**TO DO**
Copy the records word for word, from their first line through the line that contains "click(x=767, y=45)".
<<<<
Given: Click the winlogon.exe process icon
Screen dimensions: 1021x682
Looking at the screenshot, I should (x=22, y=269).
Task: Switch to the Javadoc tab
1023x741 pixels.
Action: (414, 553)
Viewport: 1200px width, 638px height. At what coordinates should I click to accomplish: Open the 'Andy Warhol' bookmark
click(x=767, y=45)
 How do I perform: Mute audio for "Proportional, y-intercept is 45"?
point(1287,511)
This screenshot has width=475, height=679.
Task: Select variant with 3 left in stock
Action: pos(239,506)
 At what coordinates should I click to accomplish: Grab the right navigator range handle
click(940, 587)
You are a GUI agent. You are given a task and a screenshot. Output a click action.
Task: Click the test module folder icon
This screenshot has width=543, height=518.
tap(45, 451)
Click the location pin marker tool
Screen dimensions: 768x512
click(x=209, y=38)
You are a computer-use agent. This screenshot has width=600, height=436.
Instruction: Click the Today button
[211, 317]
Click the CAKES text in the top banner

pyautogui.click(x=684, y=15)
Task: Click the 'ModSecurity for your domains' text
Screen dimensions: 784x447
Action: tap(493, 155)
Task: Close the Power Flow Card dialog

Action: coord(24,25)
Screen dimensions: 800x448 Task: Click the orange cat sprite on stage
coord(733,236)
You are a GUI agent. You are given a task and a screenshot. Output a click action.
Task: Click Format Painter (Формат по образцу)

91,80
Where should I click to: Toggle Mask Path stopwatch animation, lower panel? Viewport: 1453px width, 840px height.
>>>>
**EXERCISE RESPONSE**
Given: Click the winlogon.exe process icon
Screen dimensions: 1021x682
Looking at the screenshot, I should (x=22, y=269).
Task: Switch to the Javadoc tab
1023x741 pixels.
Action: (414, 553)
Viewport: 1200px width, 638px height. At what coordinates should I click to accomplish: Open the 'Andy Warhol' bookmark
click(x=767, y=45)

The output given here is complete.